A la doctora Isabel Garabito voy a buscarla hasta el quirófano. La jornada se ha alargado y en su equipo me dicen que ello forma parte de lo normal: que una sabe cuándo empieza, pero no cuándo acaba. Es la primera vez que voy a entrar a una sala de operaciones sin yo ser paciente, así que la curiosidad me lleva en volandas. Me apetece conocer cómo es la tarea de una de nuestras doctoras más eminentes, directora del reputado equipo de Oftalmología del Hospital Ruber Internacional de Madrid. A las 10 de la noche, la encuentro como si fueran las ocho de la mañana, pletórica de energía, vibrando por el trabajo realizado en la que ha sido una larga jornada. En esas circunstancias, las primeras preguntas nos saldrían a todos de inmediato: ¿Qué ha operado en un día repleto de intervenciones? ¿De dónde le viene esa vocación que –confieso– a mí me encoge el estómago con solo ver la representación de un globo ocular?

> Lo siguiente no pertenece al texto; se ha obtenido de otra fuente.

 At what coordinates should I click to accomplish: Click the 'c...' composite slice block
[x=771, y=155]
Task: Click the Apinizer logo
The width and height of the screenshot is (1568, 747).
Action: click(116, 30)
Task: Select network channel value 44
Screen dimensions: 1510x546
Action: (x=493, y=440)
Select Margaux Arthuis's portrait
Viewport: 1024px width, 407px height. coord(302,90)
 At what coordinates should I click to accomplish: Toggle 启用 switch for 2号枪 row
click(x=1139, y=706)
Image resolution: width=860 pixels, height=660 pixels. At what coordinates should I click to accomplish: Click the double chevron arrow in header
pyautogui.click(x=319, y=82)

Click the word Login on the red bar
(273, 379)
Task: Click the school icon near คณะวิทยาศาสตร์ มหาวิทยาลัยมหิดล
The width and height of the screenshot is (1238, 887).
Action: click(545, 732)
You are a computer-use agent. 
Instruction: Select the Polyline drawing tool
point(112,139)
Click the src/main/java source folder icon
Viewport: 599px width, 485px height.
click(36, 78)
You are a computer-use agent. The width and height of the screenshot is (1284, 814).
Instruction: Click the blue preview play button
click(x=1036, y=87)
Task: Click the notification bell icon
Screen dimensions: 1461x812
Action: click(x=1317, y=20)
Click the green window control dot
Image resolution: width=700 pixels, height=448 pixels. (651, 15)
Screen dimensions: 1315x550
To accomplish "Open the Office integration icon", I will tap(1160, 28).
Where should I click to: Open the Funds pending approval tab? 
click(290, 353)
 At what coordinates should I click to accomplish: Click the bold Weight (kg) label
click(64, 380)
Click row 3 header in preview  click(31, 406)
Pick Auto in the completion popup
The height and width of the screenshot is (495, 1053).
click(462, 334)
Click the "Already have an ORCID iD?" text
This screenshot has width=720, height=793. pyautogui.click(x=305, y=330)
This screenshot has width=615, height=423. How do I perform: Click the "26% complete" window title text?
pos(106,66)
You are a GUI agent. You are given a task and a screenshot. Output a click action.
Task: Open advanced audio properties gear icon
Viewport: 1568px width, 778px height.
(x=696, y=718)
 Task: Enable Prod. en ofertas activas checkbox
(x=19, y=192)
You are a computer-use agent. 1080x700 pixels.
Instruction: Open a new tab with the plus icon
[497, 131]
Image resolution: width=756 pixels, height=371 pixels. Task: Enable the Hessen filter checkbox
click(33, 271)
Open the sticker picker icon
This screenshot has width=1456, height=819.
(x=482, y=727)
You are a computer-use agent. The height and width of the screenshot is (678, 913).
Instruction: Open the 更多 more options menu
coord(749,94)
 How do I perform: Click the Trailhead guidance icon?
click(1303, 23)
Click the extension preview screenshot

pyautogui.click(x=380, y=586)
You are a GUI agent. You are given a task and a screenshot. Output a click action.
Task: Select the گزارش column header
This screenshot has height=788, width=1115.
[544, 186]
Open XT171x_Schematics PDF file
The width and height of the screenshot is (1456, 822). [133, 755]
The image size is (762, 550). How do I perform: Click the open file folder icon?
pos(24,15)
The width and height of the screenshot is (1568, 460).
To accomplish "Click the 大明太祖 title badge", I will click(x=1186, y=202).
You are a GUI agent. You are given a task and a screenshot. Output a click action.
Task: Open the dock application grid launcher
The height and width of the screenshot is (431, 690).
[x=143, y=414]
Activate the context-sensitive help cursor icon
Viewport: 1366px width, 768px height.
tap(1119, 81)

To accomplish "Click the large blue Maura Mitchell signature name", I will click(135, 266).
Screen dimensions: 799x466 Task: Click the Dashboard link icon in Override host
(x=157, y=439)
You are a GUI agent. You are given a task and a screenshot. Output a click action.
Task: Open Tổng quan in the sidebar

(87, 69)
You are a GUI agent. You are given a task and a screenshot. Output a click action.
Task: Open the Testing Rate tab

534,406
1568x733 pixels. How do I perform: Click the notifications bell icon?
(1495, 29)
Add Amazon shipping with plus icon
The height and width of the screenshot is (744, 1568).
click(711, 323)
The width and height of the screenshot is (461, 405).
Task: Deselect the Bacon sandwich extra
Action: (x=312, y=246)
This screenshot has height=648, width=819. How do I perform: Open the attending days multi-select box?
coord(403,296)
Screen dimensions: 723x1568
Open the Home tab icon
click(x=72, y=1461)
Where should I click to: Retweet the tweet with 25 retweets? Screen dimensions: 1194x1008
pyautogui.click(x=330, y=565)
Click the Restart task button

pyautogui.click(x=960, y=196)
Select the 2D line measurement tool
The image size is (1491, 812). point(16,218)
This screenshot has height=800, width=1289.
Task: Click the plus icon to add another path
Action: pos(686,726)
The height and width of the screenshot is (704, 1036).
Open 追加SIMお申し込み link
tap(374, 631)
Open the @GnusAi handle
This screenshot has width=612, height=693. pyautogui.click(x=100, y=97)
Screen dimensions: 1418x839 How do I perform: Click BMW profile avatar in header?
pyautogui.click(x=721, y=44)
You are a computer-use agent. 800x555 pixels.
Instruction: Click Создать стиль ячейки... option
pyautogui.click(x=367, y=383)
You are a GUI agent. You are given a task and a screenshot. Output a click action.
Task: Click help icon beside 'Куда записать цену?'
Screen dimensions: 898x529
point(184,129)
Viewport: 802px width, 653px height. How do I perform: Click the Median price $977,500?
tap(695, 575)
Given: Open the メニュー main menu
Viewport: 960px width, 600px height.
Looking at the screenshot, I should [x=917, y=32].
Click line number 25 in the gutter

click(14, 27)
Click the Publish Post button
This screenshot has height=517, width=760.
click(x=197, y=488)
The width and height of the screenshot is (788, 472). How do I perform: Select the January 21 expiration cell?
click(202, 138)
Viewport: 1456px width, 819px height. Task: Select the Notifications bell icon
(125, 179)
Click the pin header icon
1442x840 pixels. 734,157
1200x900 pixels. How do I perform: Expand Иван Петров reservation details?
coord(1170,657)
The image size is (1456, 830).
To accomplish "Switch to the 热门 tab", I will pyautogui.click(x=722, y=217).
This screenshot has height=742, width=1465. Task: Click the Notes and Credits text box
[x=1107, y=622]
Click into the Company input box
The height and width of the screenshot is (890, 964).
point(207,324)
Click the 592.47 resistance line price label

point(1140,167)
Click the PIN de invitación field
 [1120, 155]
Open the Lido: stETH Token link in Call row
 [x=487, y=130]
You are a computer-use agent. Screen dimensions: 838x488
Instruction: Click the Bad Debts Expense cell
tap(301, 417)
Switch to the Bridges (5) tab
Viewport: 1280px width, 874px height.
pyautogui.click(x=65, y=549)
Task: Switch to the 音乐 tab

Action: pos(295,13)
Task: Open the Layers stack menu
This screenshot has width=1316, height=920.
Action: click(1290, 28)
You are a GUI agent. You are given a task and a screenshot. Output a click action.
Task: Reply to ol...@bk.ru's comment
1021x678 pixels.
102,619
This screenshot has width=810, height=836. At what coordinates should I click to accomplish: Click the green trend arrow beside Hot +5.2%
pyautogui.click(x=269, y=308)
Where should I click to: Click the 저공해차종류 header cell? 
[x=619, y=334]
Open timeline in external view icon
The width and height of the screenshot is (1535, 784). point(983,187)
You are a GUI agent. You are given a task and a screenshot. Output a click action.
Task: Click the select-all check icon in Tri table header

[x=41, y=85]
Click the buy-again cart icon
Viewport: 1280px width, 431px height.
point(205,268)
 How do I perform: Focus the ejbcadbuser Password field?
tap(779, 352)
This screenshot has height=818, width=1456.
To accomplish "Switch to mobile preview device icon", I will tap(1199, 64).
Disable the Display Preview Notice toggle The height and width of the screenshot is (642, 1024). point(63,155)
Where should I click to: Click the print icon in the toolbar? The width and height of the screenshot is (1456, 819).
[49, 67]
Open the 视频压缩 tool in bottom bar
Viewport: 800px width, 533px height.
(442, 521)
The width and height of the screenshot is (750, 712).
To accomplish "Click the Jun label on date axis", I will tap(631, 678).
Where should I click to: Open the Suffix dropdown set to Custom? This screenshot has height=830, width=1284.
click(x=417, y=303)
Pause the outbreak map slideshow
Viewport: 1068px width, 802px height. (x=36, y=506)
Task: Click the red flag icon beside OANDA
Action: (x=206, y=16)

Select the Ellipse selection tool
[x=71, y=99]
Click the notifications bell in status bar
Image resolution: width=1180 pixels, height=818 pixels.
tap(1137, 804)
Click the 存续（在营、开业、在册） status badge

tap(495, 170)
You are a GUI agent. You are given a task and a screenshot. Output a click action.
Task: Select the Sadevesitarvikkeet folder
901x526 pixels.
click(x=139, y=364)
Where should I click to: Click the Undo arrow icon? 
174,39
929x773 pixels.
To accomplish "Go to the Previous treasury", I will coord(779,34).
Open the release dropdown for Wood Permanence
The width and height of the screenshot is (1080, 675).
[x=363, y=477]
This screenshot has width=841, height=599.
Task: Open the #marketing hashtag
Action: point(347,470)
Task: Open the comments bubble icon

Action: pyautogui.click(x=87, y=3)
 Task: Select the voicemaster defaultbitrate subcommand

Y ahí está la clave. “Me enamoré del ojo” –responde sin dudarlo, y no en vano son muchos años de carrera–. Le fascina su plasticidad, trabajar en micras, en iluminar la vida de las personas, aclarar la visión a quien lo externo se le va apareciendo cada vez más borroso.
Reconozco que la respuesta me sorprende, “enamorarse del ojo” –me lo repito para mis adentros para autoconvencerme–. Y me puede la curiosidad, así es que me dejo mecer por la conversación, que a medida que avanza me lleva a identificar con claridad lo que es una gran vocación, lo que es “dejarse ir donde el corazón te lleve”, eso mismo que me gusta repetirles a las #ChicasImparables cuando dudan sobre las carreras que han de elegir. Medicina, y oftalmología para más señas, no era carrera de mujeres que se auparan al top: había pocos ejemplos femeninos en la ciencia que llegaran a dirigir equipos, estudios, e inspiraran con su esfuerzo y trabajo a las nuevas generaciones. A las jóvenes, las líderes del futuro, se dirige la doctora para que nunca abandonen el trabajo, para que se formen con ambición e inviertan en desarrollar su vocación.
Cuando, acabada la charla, la doctora me muestra la figura de un ojo, lo toma sobre una mano y lo gira para mostrármelo en 360 grados, ya no veo un nervio óptico, ni músculos, ni retina… Veo, fascinada, el pequeño órgano que es y las infinitas posibilidades de sensaciones que nos brinda. Nada como escuchar a los sabios.